Minnesota’s defense held up its end of the bargain, limiting Davante Adams to 53 yards and Josh Jacobs to 34. The Vikings recorded their second shutout in the last 30 years. They limited the Denver Broncos to 21 points and the Chicago Bears to 12 in Minnesota’s most recent losses, and they haven’t given up a touchdown since Courtland Sutton’s end-zone reception in Denver – over 121 minutes of game time. Josh Metellus forced his fourth fumble of the season, halting a promising Raiders drive in the third quarter. Ivan Pace Jr. finished the game with 13 tackles, a sack, and the game-sealing interception.

But defense alone can’t win the Vikings enough games to stave off Green Bay and the rest of the NFL’s middle class. Minnesota will have to find a way to generate offense to take a winnable game in Cincinnati, take advantage of two games against the Detroit Lions, who lost to the Chicago Bears this week, and beat the Packers at home. The Vikings can still defend their NFC North title and qualify for the playoffs. But they’ll have to do so without Jefferson, O’Neill, and Mattison. Kirk Cousins isn’t walking out of the tunnel anytime soon.

The Vikings will have to decide if they will start Dobbs or Mullens in Cincinnati, where they’ll face old friend Jake Browning. Dobbs is undoubtedly more fun, but Mullens was the steady hand in Vegas. Both quarterbacks are gamblers, so Minnesota has no safe option. However, Mullens has better mastery of the offense because he was in training camp with the Vikings and has been Cousins’ understudy. He may have to perform with a shorthanded offensive line and a depleted receiver corps.

Such is life for the Vikings this year. They started 0-3 but decided to go for it, trading for Cam Akers and Dalton Risner. They recovered and were 4-4 when Cousins suffered his Achilles injury at Lambeau. Dobbs allowed them to enter the bye 6-6, but it might be Mullens’ time to command the ship. Minnesota is pot-committed now.
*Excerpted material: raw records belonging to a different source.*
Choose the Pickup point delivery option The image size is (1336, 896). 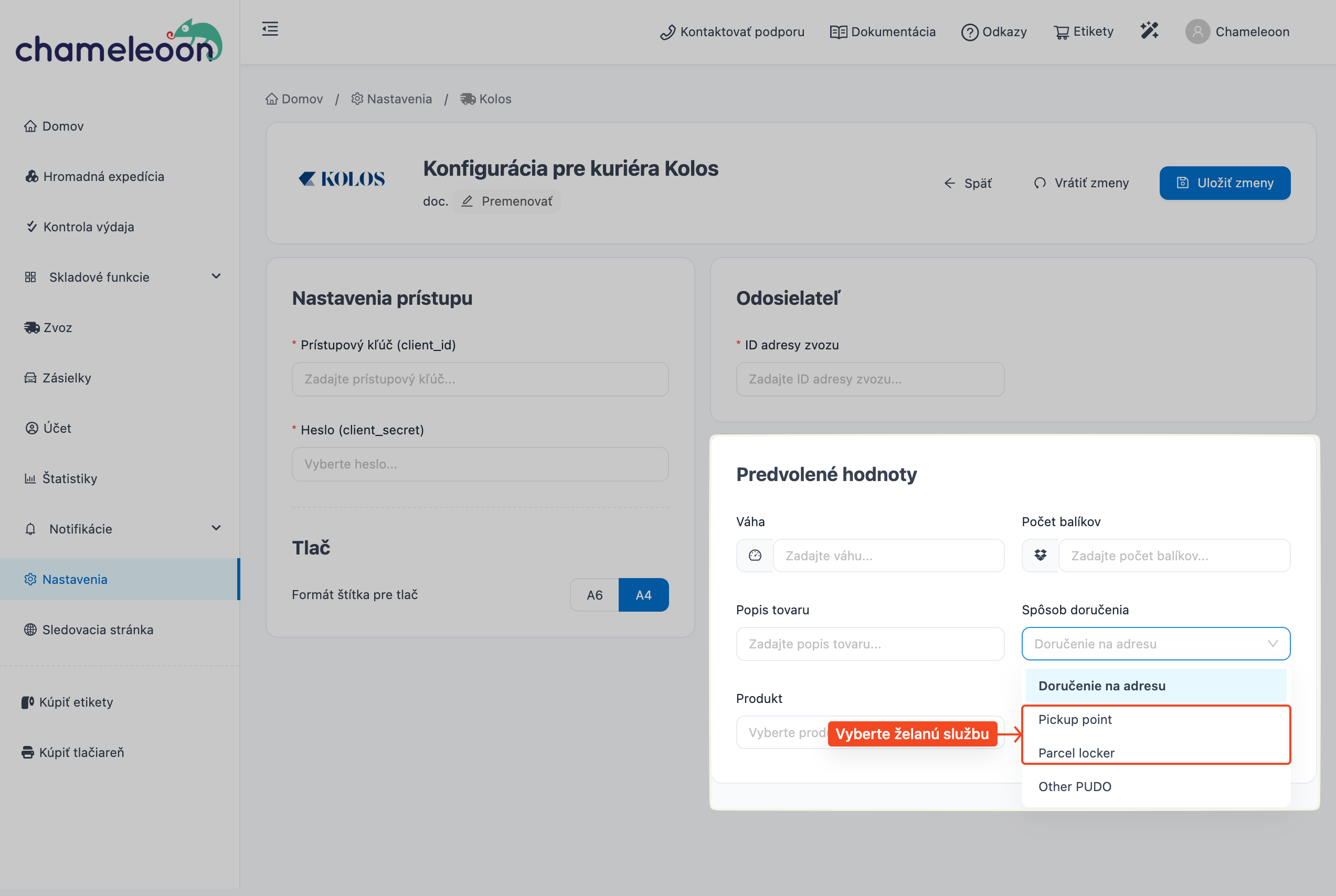tap(1074, 719)
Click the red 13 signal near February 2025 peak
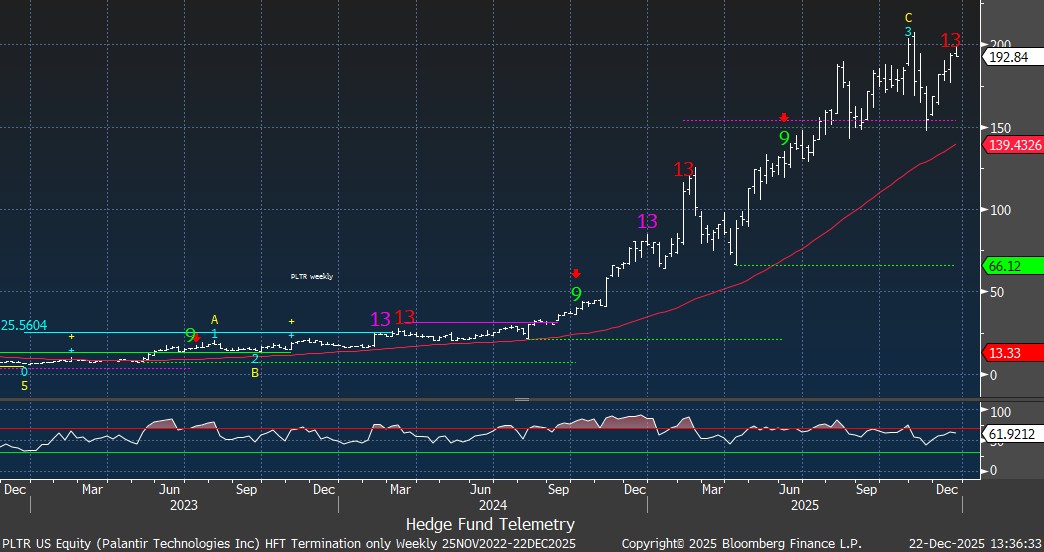 pos(684,170)
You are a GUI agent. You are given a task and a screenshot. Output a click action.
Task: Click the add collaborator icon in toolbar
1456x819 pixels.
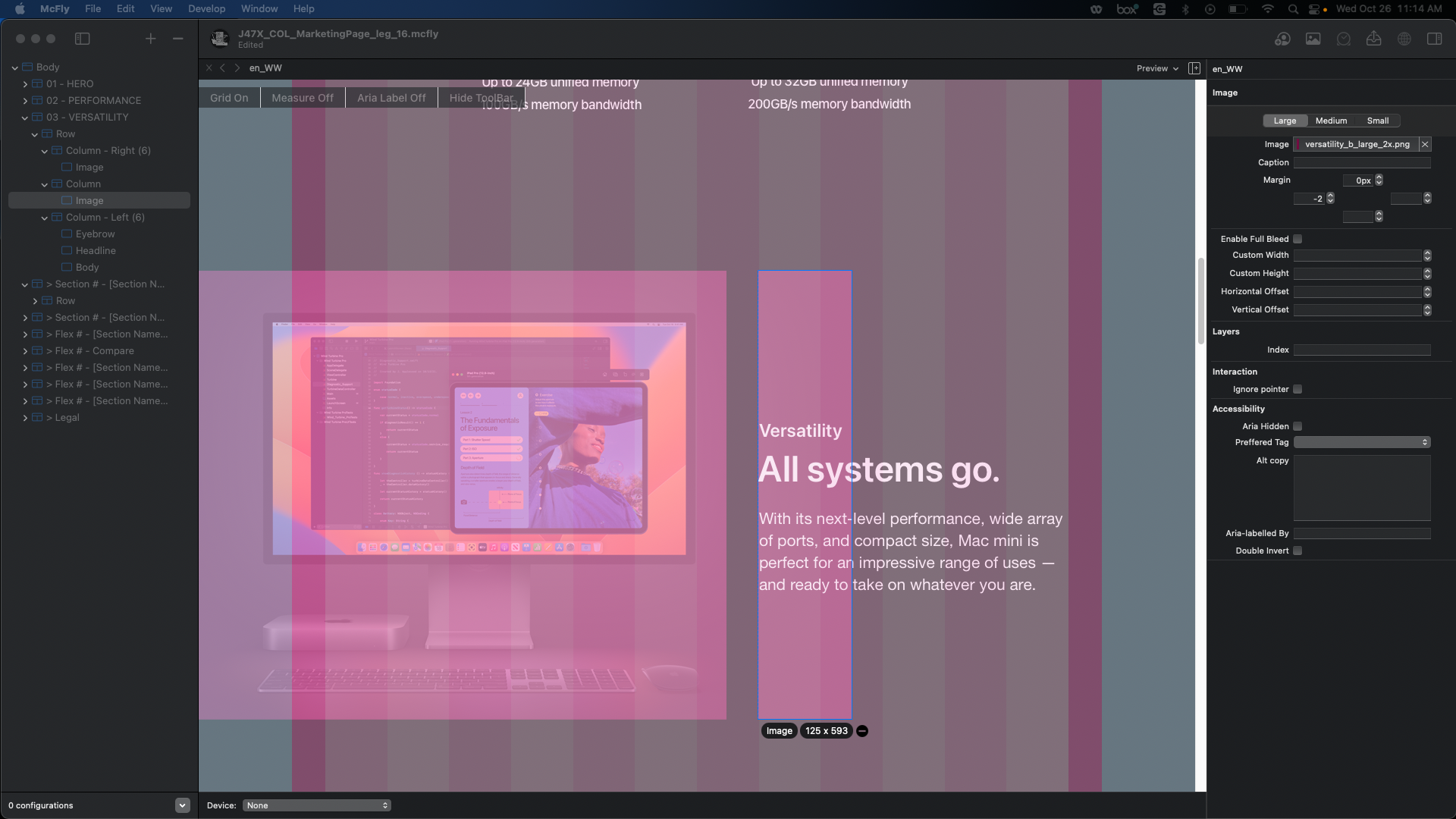[1282, 39]
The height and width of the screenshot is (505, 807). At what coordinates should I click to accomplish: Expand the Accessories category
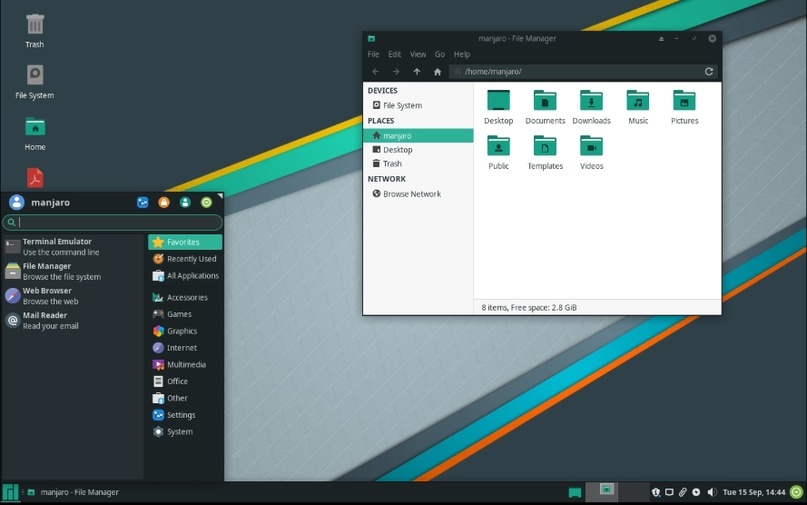(186, 298)
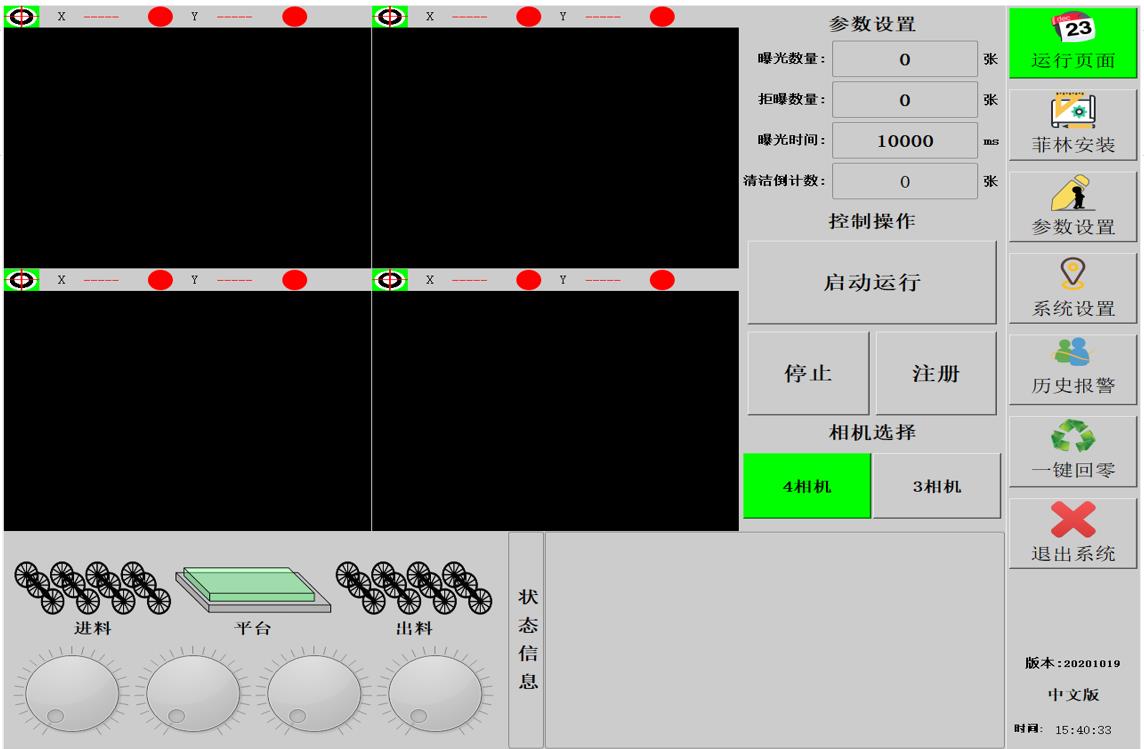Image resolution: width=1144 pixels, height=749 pixels.
Task: Click the red X 退出系统 icon
Action: 1073,520
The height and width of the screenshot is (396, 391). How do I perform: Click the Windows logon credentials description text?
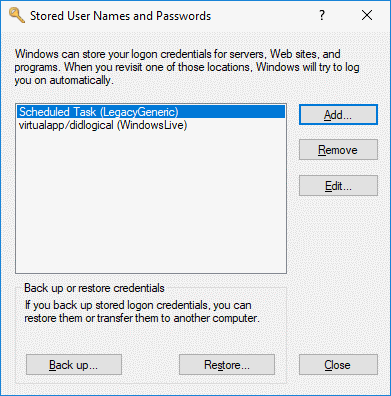187,67
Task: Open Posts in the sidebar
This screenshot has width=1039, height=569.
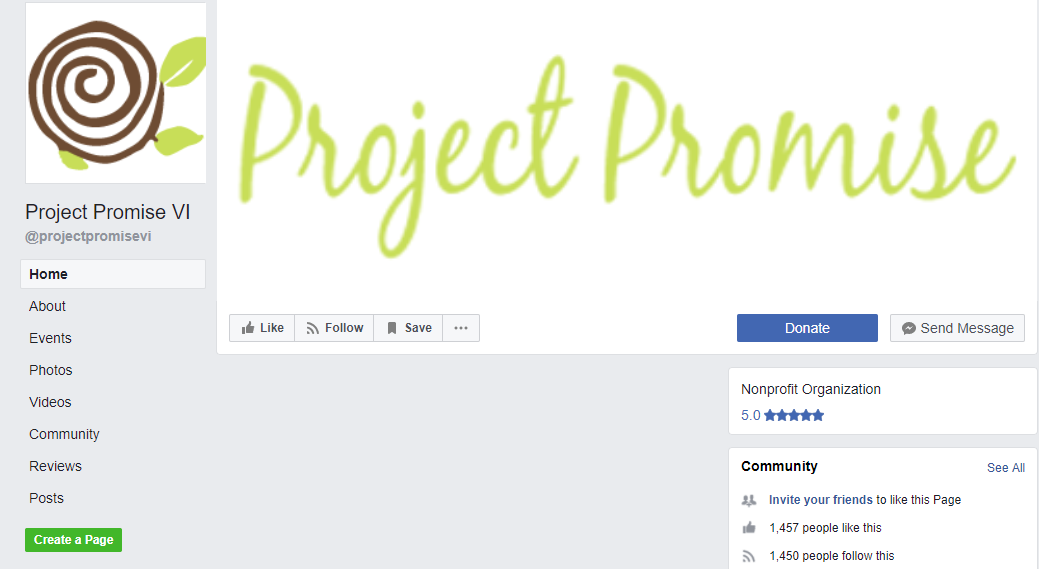Action: 46,498

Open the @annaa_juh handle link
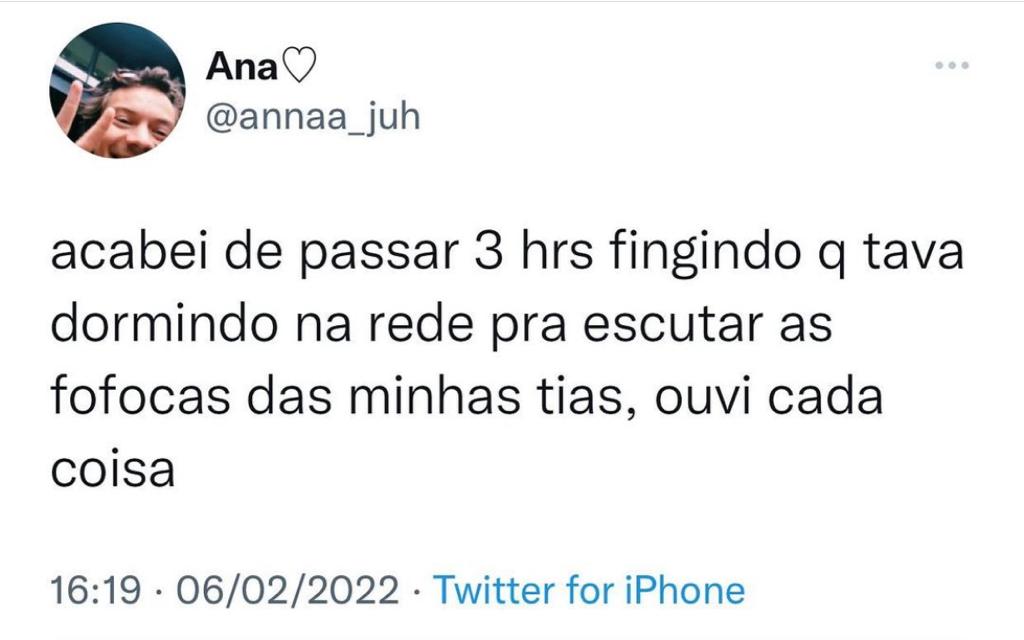tap(313, 116)
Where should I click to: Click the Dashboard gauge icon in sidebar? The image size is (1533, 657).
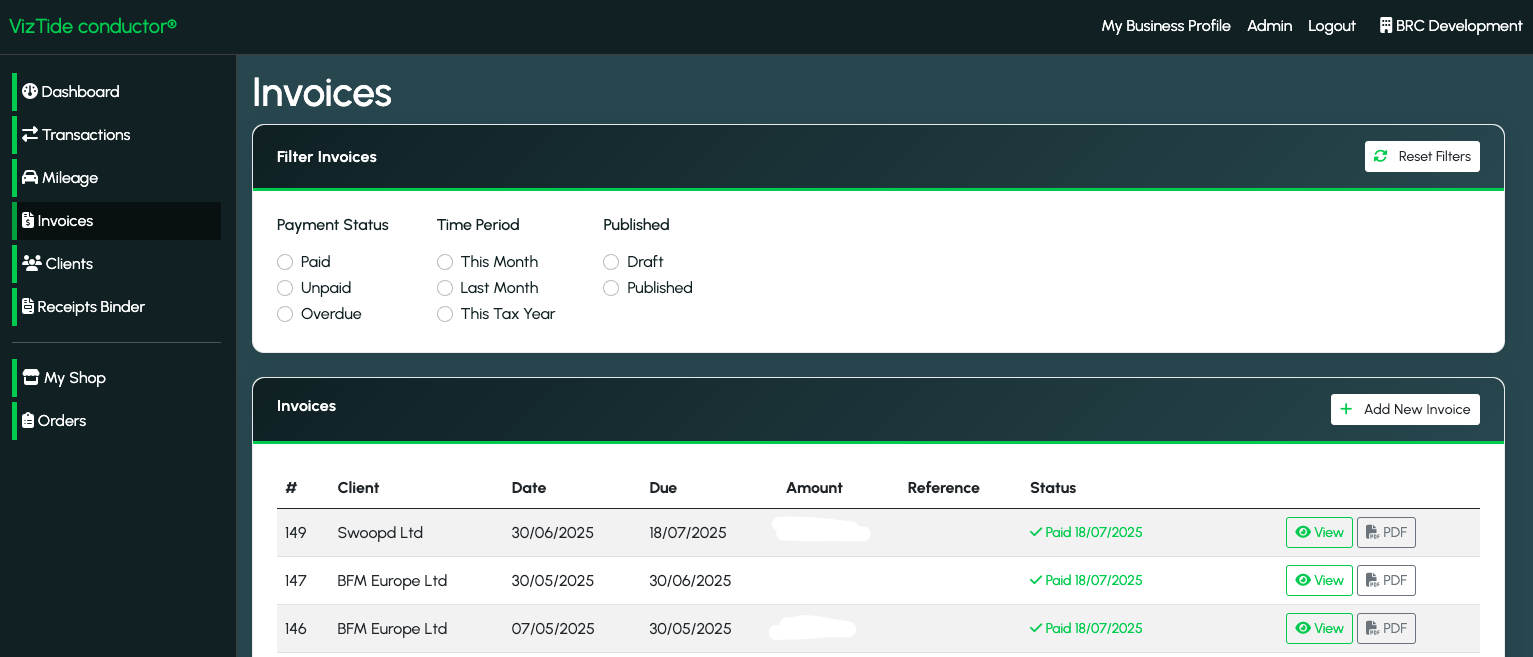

They’re on the edge of the desert, somewhere near Barstow, and have to see their journey through. “If it occasionally gets a little heavier than what you had in mind,” Thompson wrote in Fear and Loathing. “Maybe chalk it up to forced consciousness expansion: Tune in, freak out, get beaten.”

We all bought the ticket. The Vikings will continue to take us on a ride. There’s no turning back now.